Pixel coordinate grounding data:

■ ■ ■ ■ ■ ■ ■

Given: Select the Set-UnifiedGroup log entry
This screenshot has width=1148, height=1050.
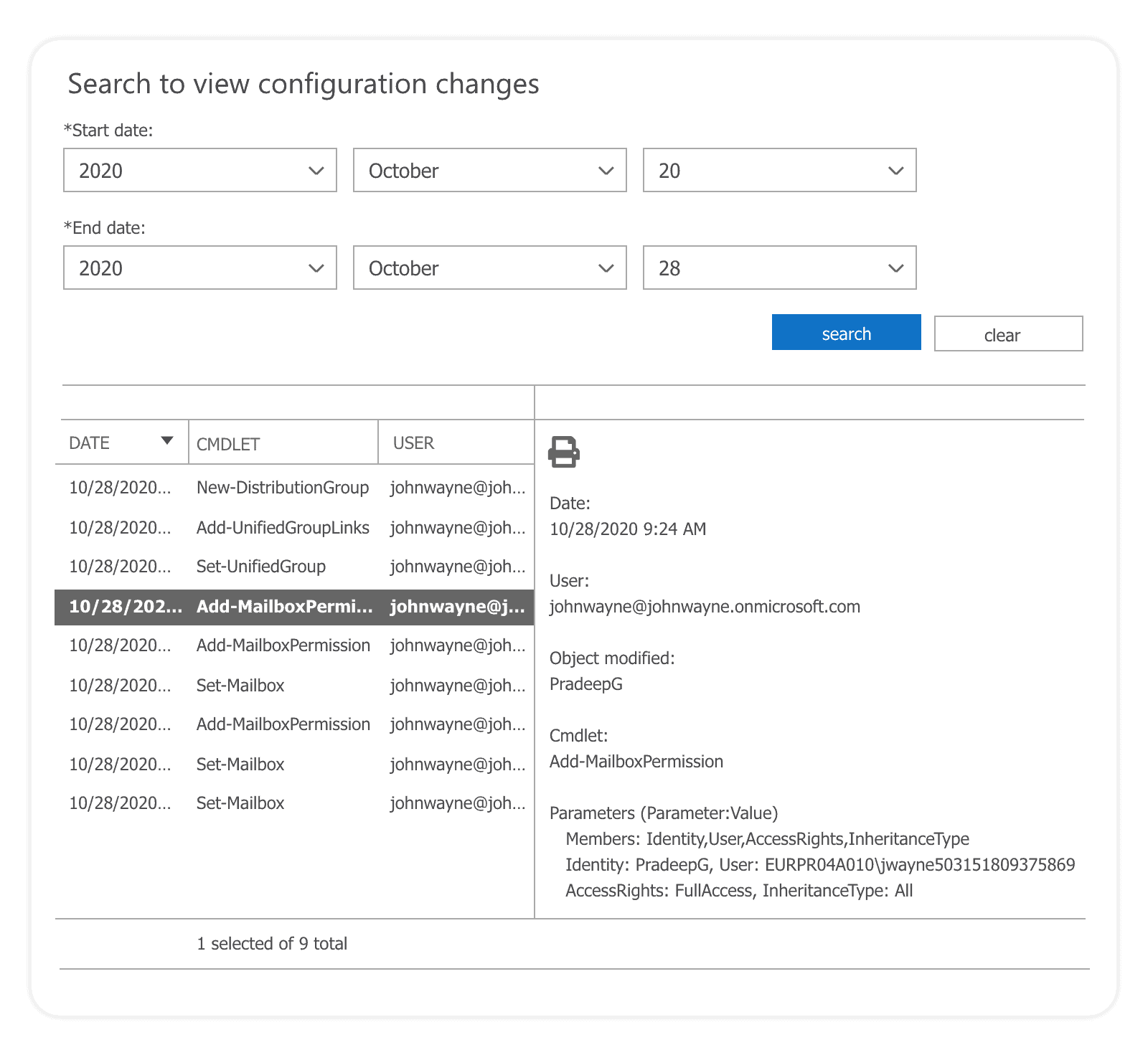Looking at the screenshot, I should pos(283,566).
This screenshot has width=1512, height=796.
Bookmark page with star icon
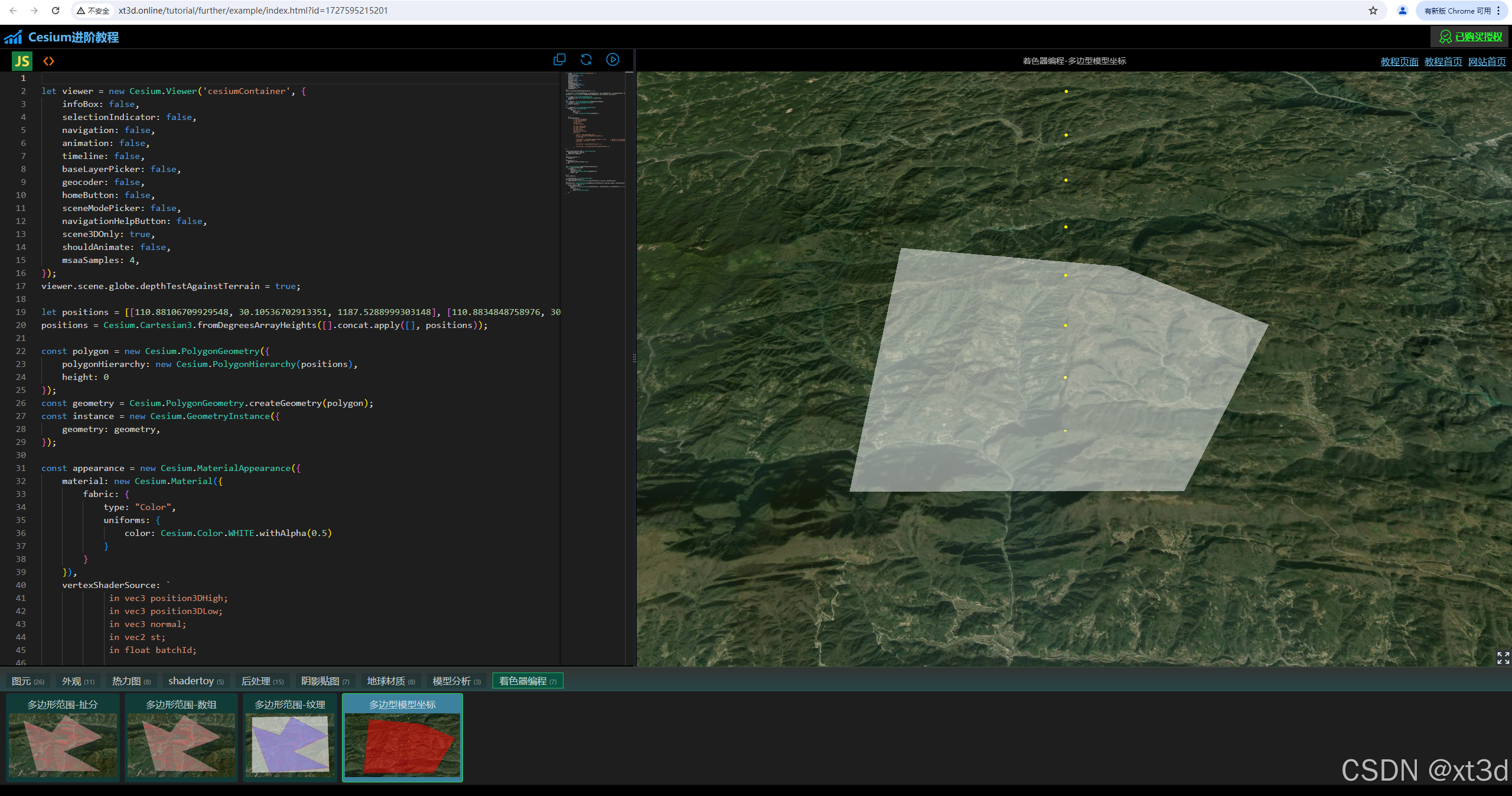[1373, 11]
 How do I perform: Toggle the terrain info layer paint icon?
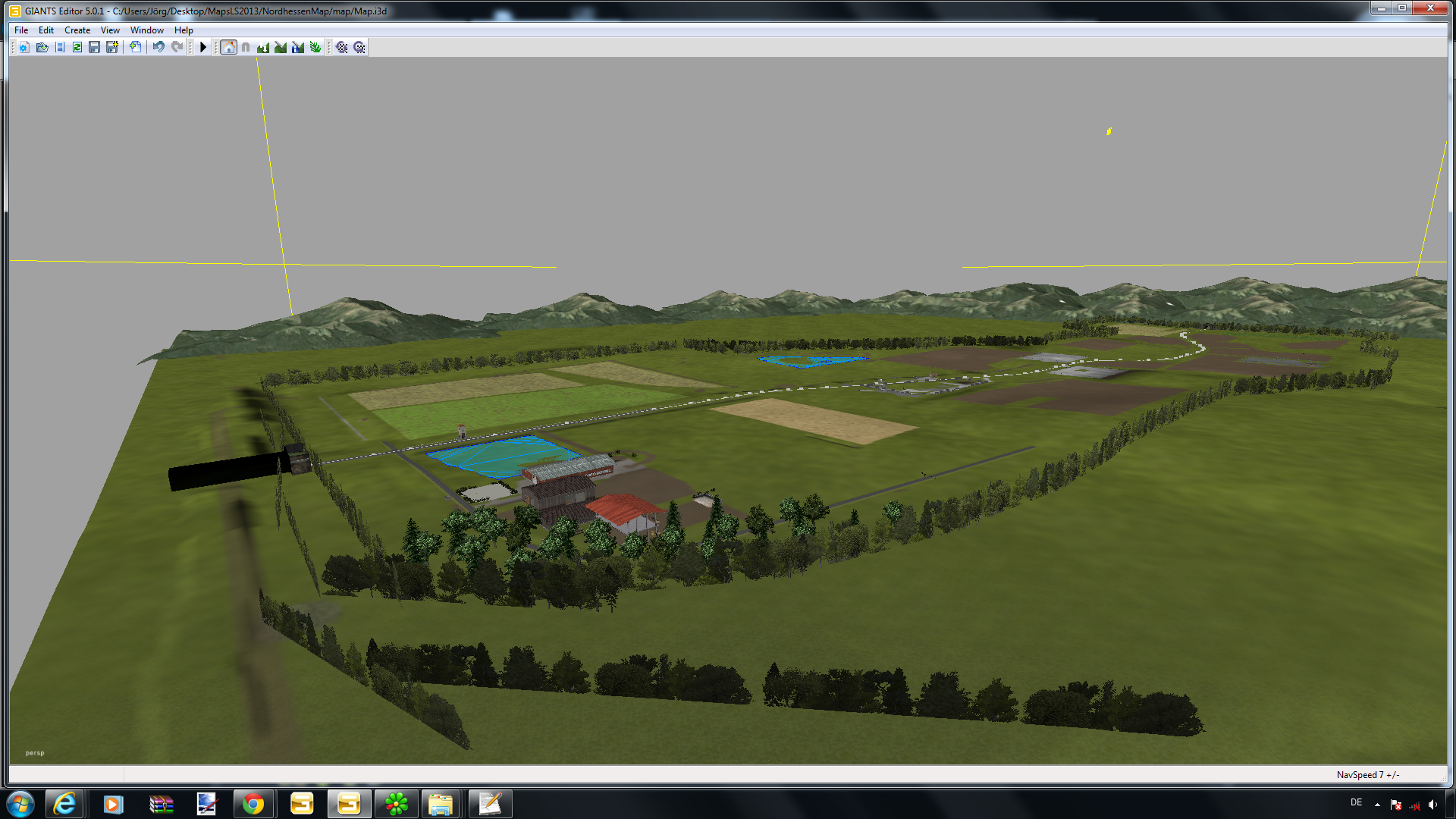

■ ■ ■ ■ ■ ■ ■

The data above must be copied exactly. Leave out the pictures.

Given: Select the Set-UnifiedGroup log entry
This screenshot has width=1148, height=1050.
Looking at the screenshot, I should pos(283,566).
This screenshot has width=1512, height=796.
Bookmark page with star icon
[1373, 11]
 How do I perform: Toggle the terrain info layer paint icon?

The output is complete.